* BEGIN *
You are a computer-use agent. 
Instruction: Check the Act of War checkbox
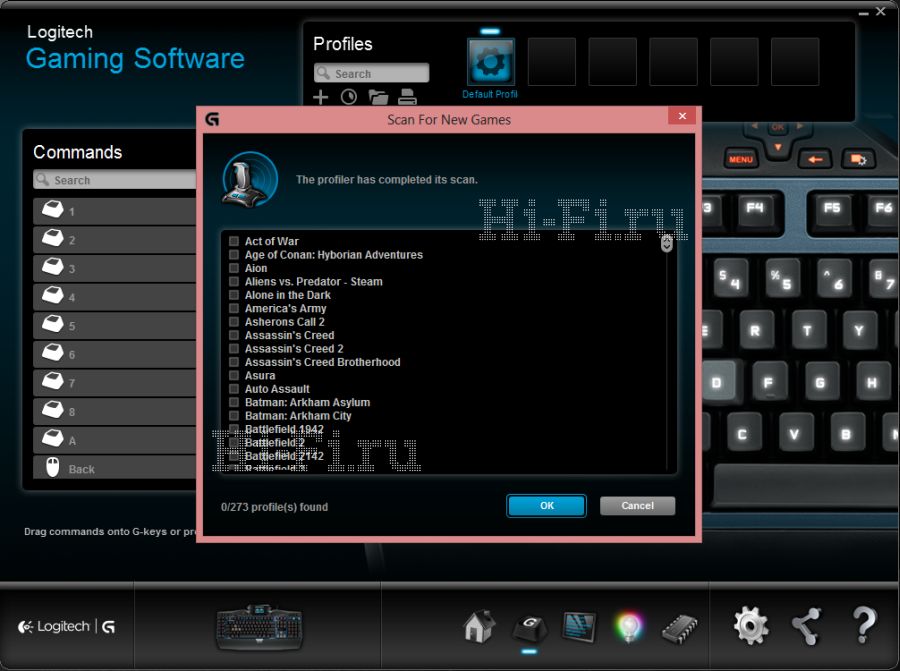coord(234,241)
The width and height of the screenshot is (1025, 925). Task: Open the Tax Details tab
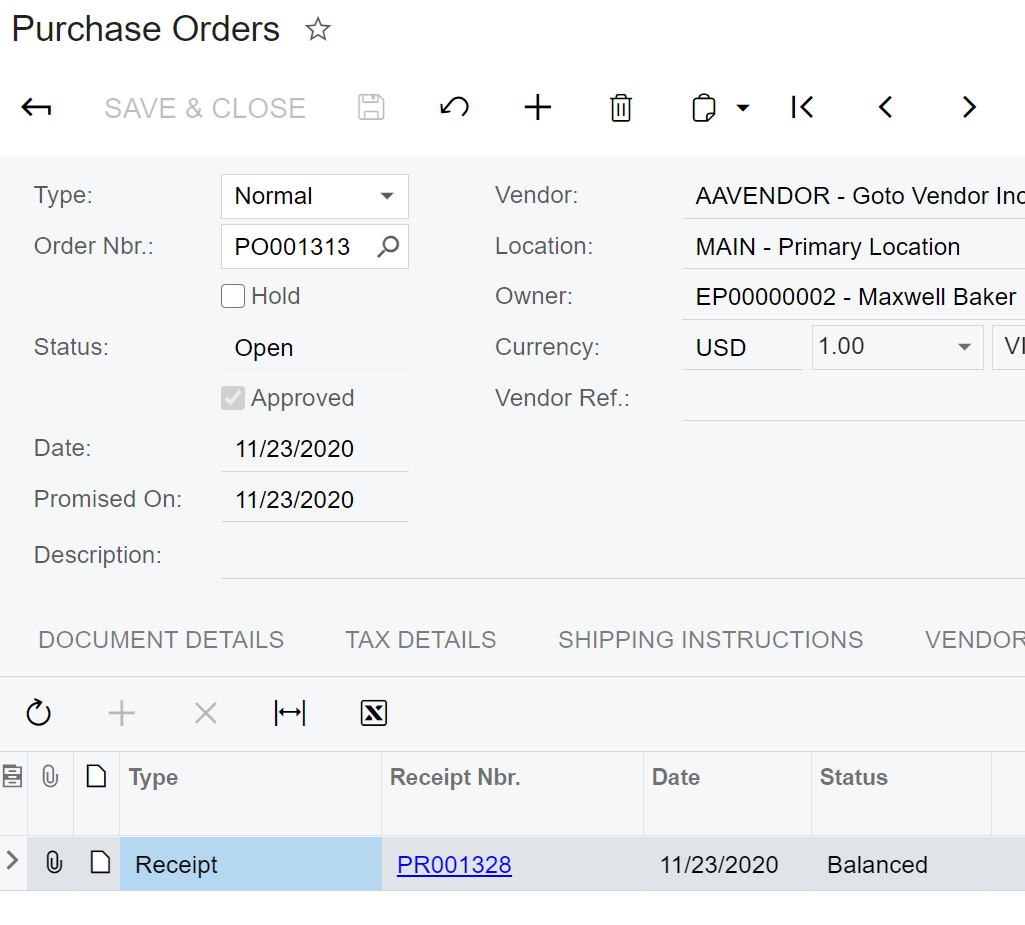pyautogui.click(x=421, y=640)
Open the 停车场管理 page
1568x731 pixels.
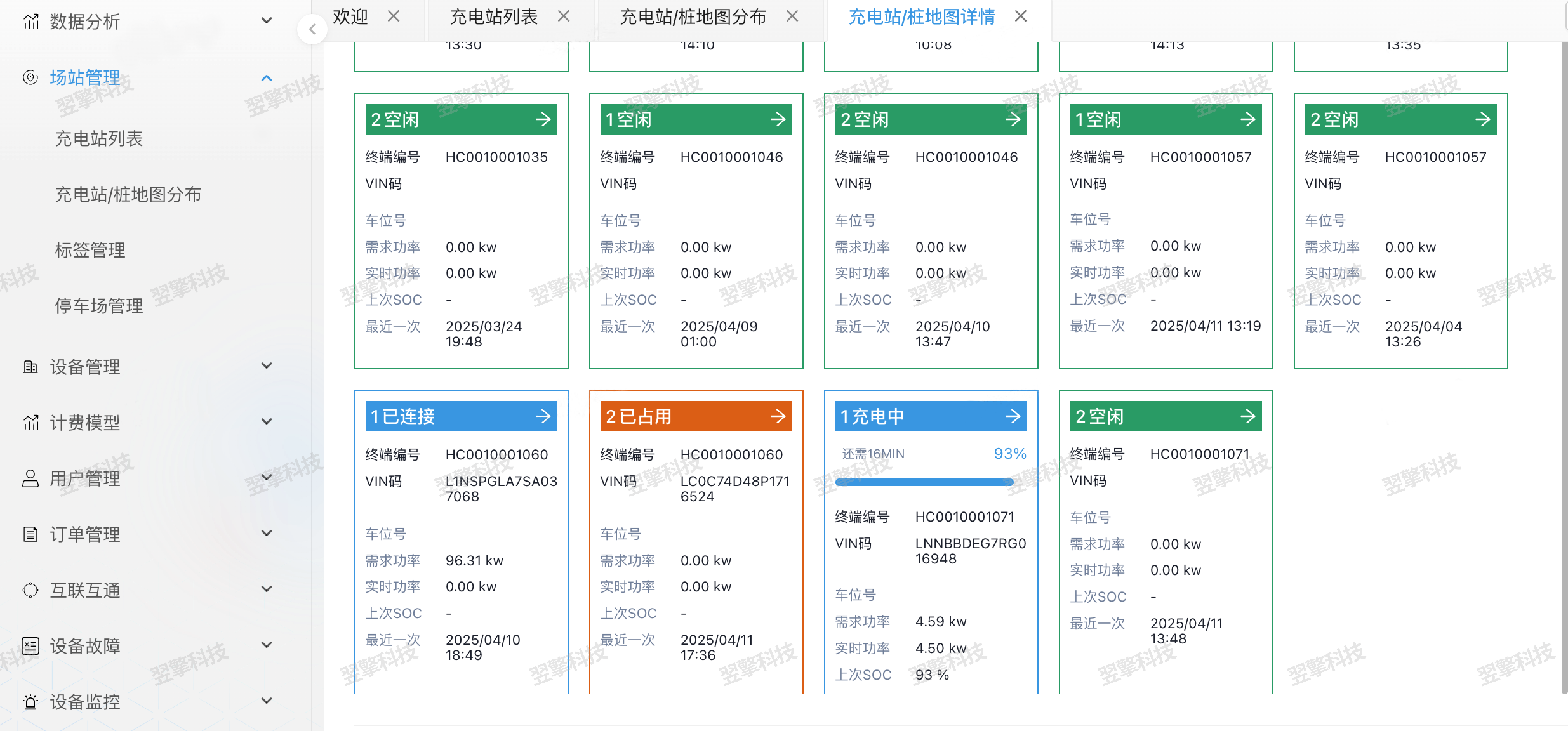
* END *
■ **Stated exercise**
Render every line of the data above as a Markdown table with the columns Row and Line, numbering the rows in order and skipping blank lines. Leave the pictures out.

■ **Answer to this task**
| Row | Line |
|---|---|
| 1 | You are a computer-use agent.  |
| 2 | Instruction: Check the Act of War checkbox |
| 3 | coord(234,241) |
| 4 | The width and height of the screenshot is (1025, 925). Task: Open the Tax Details tab |
| 5 | pyautogui.click(x=421, y=640) |
| 6 | Open the 停车场管理 page |
| 7 | 1568x731 pixels. |